Signing Ben Gordon and Charlie Villanueva has not been a homerun for the Pistons. But given their other options at the time, it wasn't the dumbest thing ever, either. Even saving the cap space for the 2010 free agent class wasn't a no-brainer. At that time, the salary cap was expected to be so low that they could not have been assured room to sign even one max player.
Ethan Sherwood Strauss on Warriors benchwarming big man Brandan Wright: "Despite much fan sentiment to the contrary, Wright has been good when in the game, doing the things that Warriors management doesn’t value -- because they haven’t valued value."
Remembering Larry Miller, Jazz owner and softball wizard.
There used to be a huge gap between the measurable happiness of black and white Americans. That gap, evidence shows, is closing.
Amare Stoudemire is not going to live in New York City. I think the Knicks made a huge mistake putting their practice facility in the exclusive suburbs. It's easier to be the city's team if the heroes are people of the city, you know? They're practically forced to live out by the Clintons and all those Wall Street titans. The Nets, on the other hand, once they're in Brooklyn, will be practicing, I have heard, in Brooklyn.
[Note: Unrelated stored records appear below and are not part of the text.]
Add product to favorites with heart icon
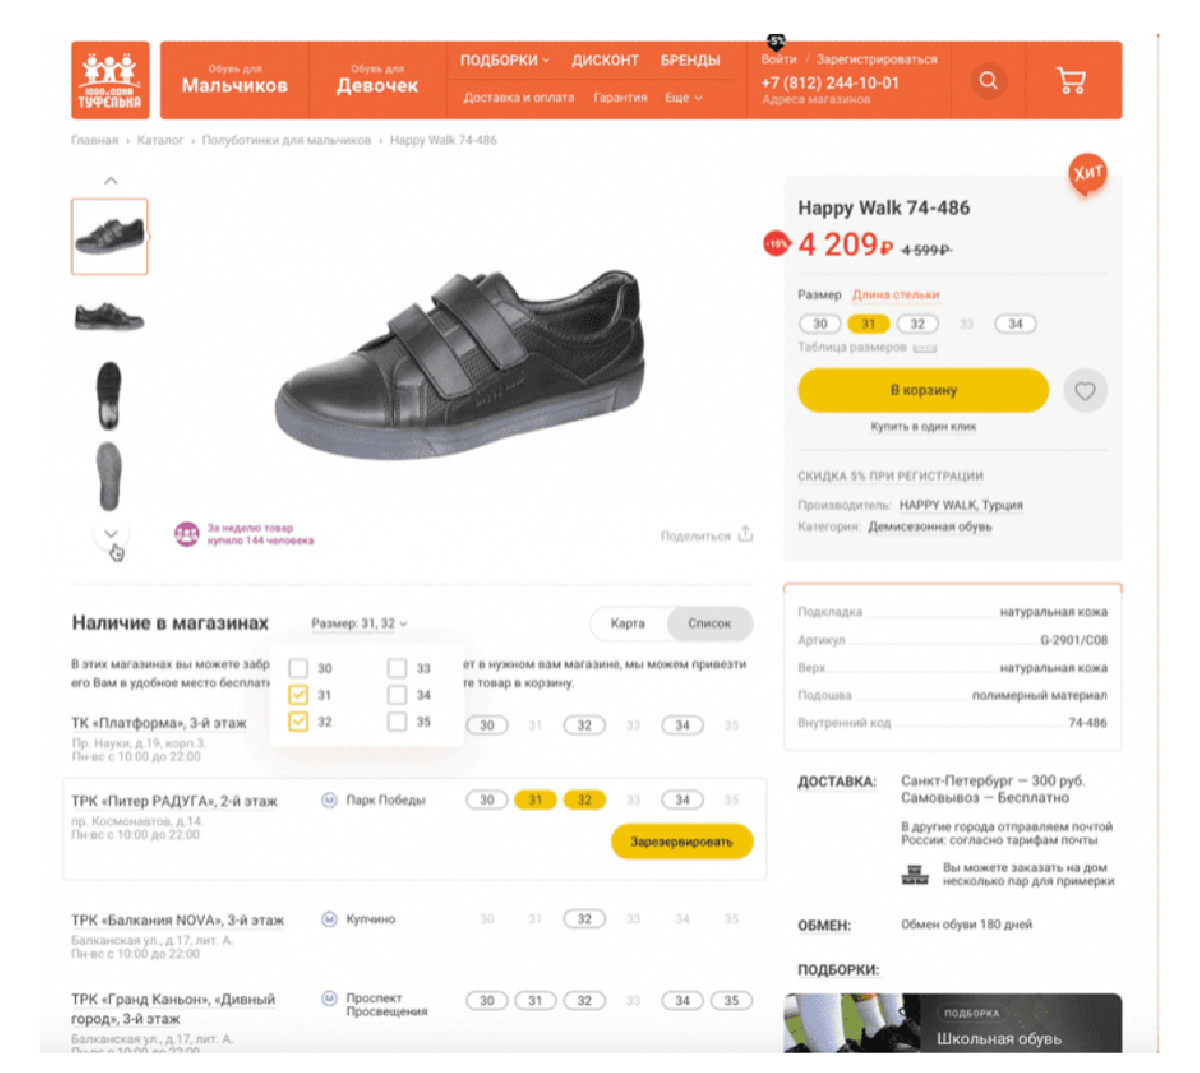The height and width of the screenshot is (1073, 1200). click(1085, 391)
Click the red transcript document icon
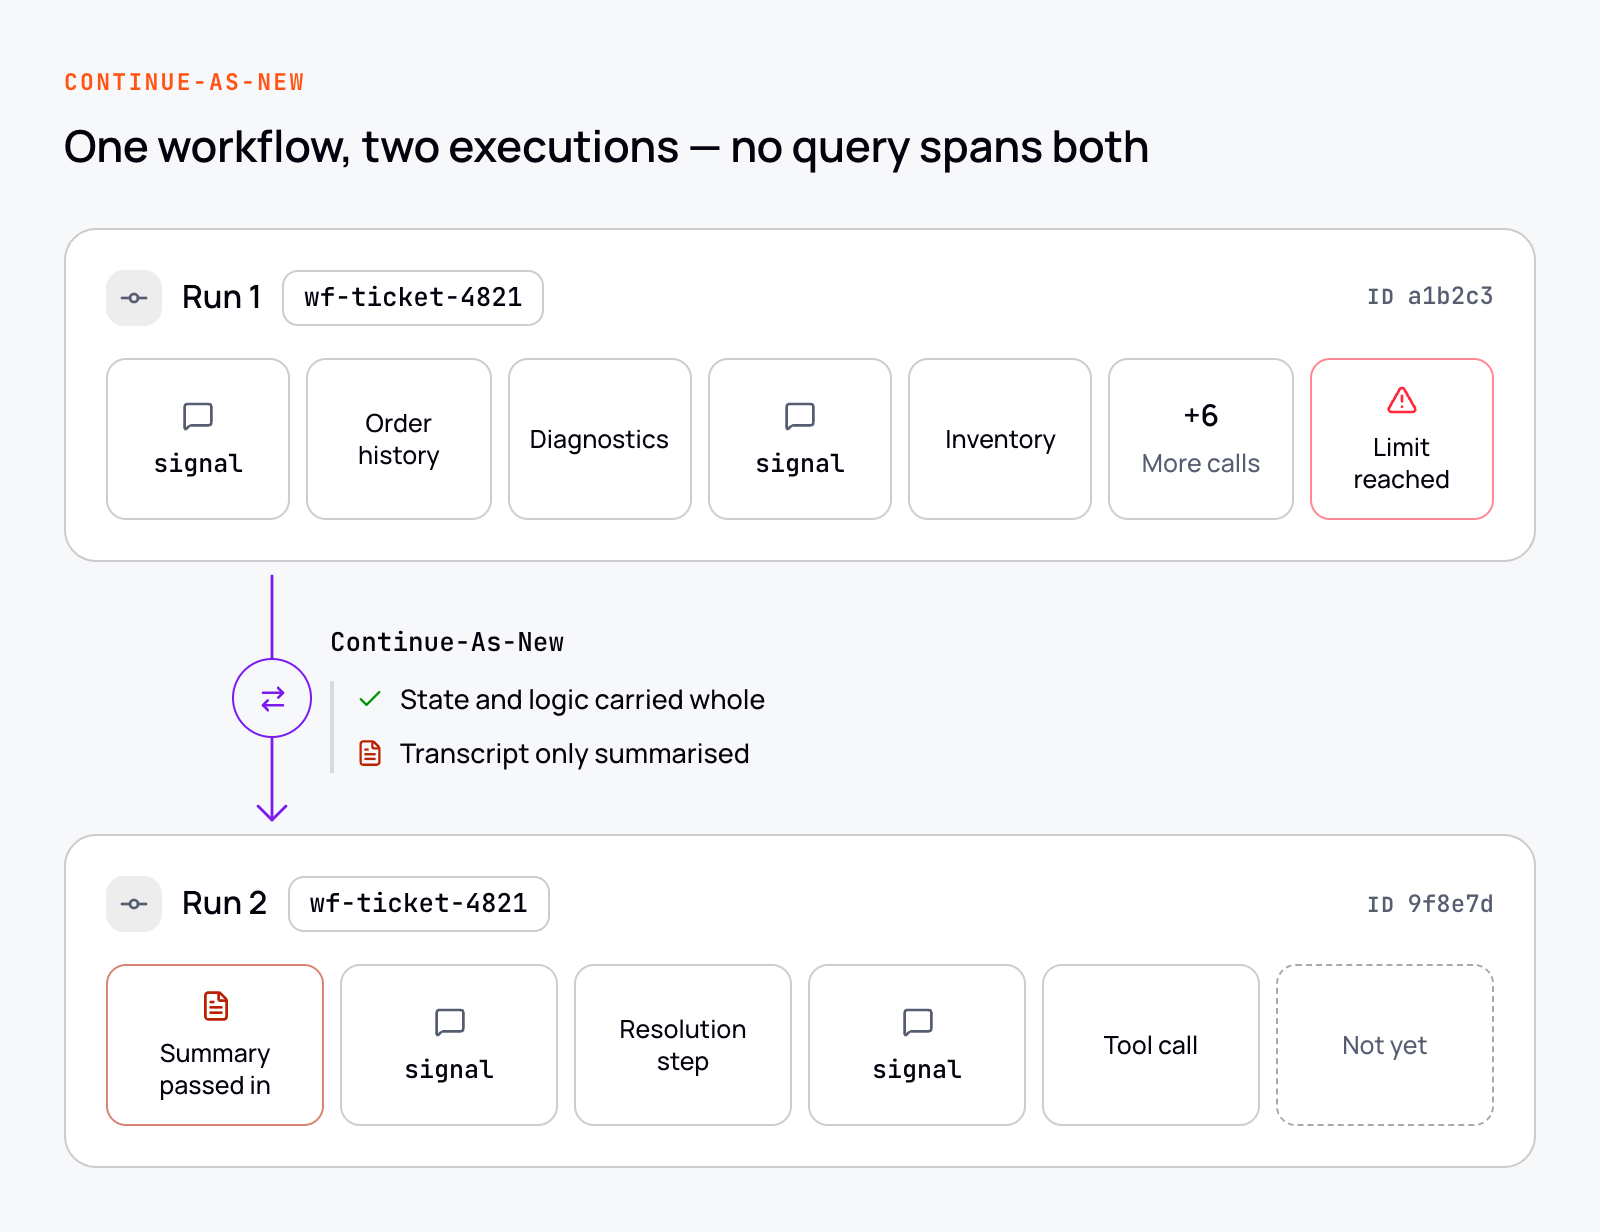The image size is (1600, 1232). pos(370,753)
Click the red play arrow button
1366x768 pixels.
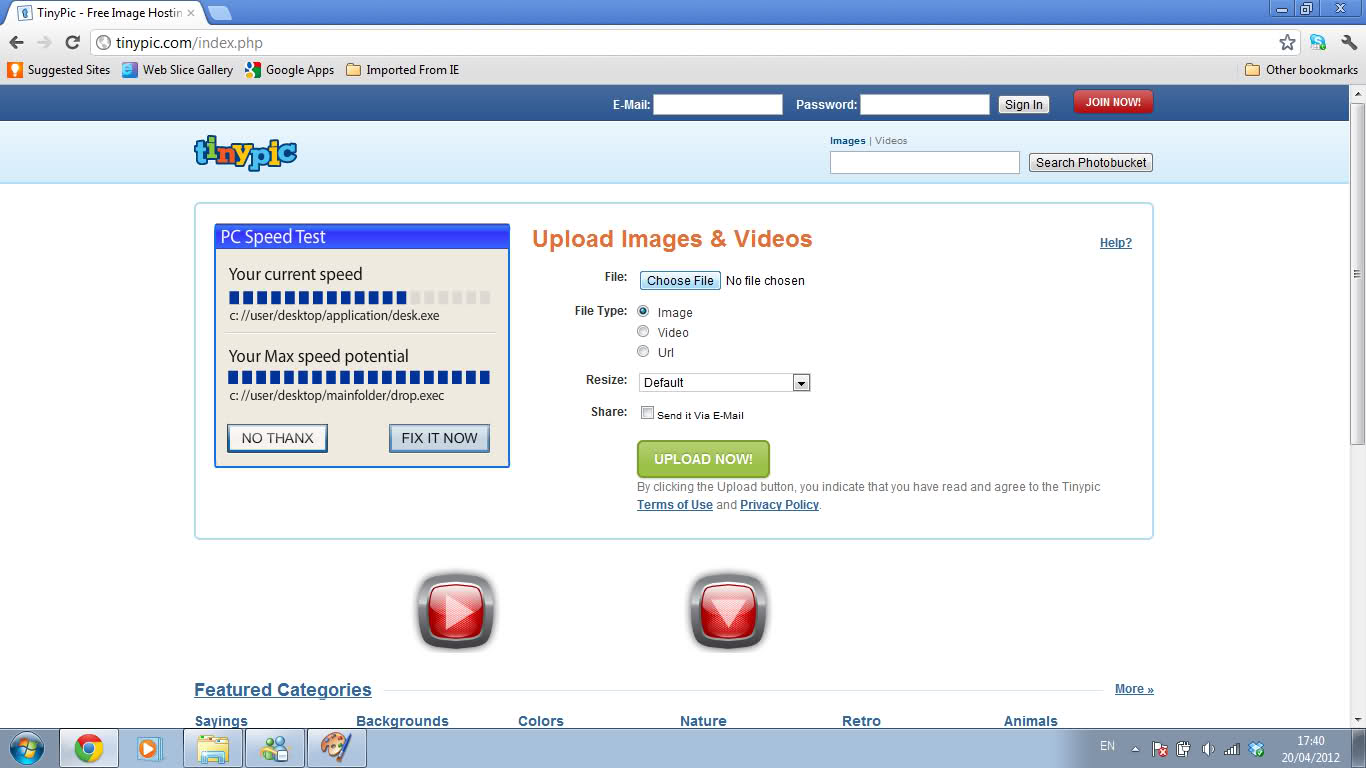pyautogui.click(x=456, y=611)
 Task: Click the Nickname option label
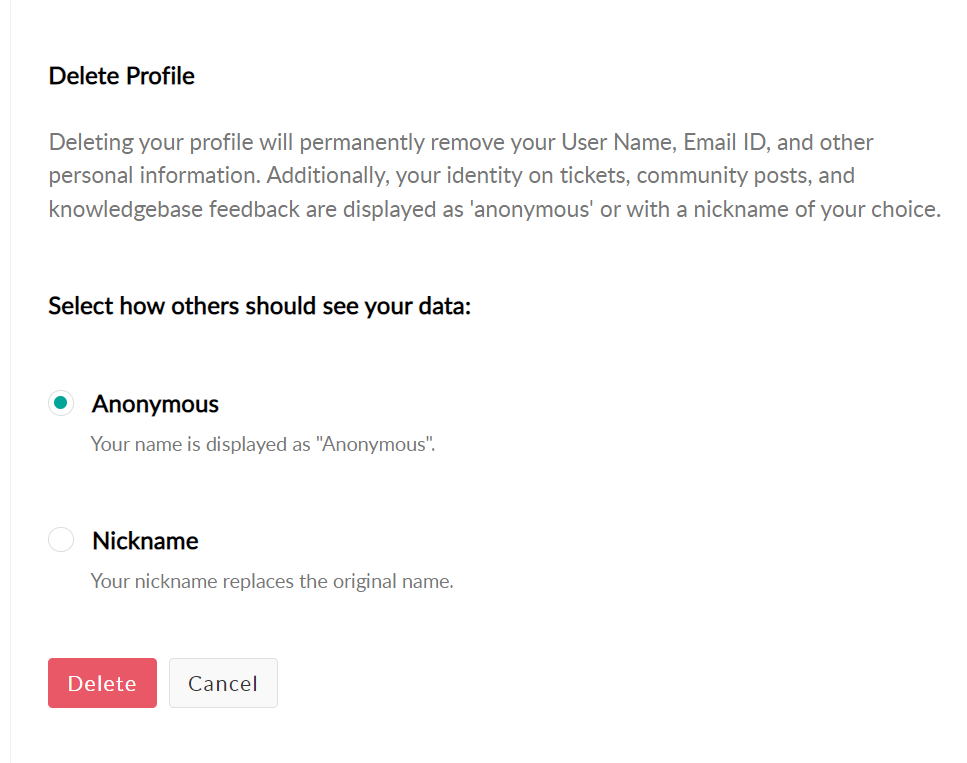click(145, 541)
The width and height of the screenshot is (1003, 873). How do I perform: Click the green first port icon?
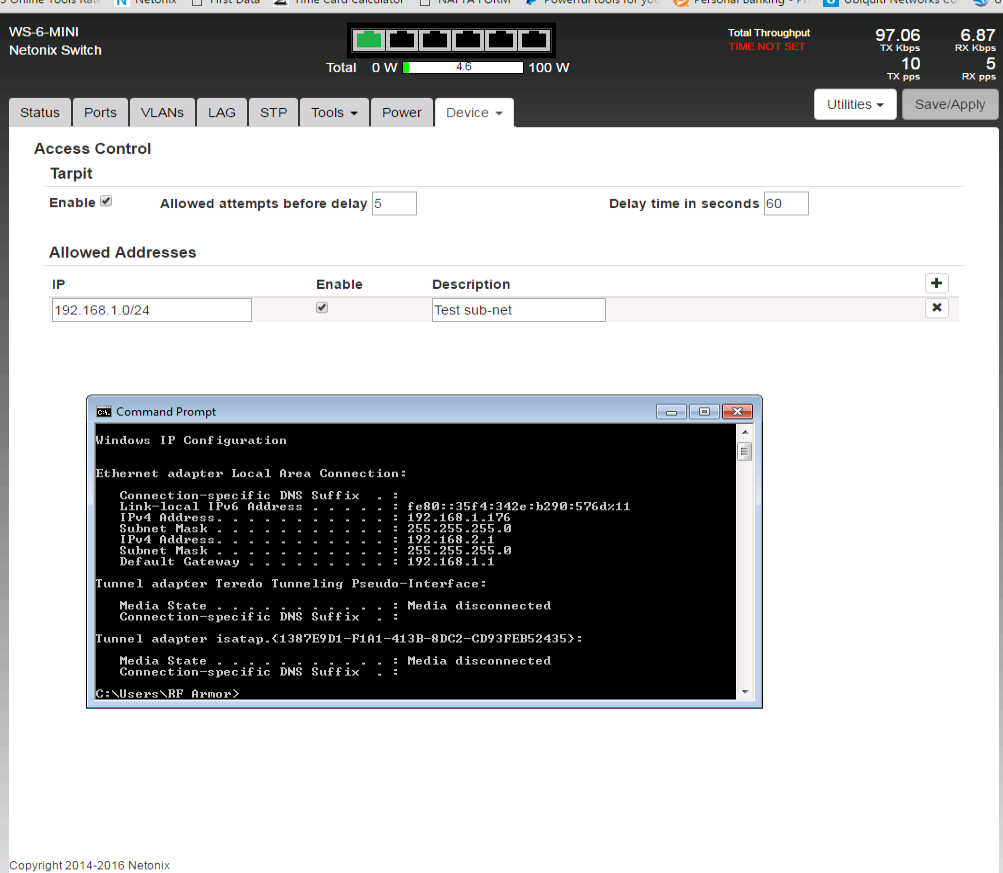[370, 40]
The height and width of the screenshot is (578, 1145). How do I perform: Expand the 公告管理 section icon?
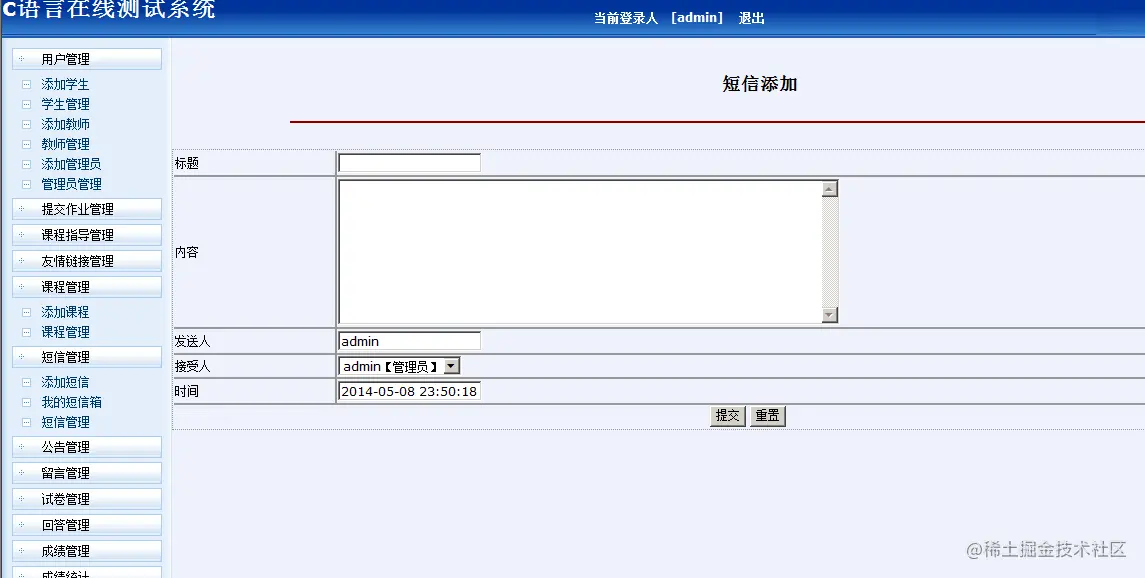click(x=20, y=447)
If some of them live in Brooklyn, locals are going to love that and make the Knicks look aloof in contrast.
Kris Broughton at Big Think: "Make no mistake about it -- there is absolutely nothing 'amateur' about the NCAA, from the multi-million dollar salaries its top executives pay themselves to the billions of dollars in revenues from TV contracts, ticket sales, licensing and marketing deals that all rest on the strong backs of the players, players who they’ve have conned the public into believing should only want to compete 'for the love of the game.' I’ll believe that when head coaches at big-time NCAA schools start working for full professor salaries and receive only Heisman-like trophies in lieu of cash bonuses or incentives."
The Kiss Cam they have in a lot of stadiums is blatantly a product by and for heterosexuals. Would it be so hard to have a gay couple on there once in a while without having them as the punch line?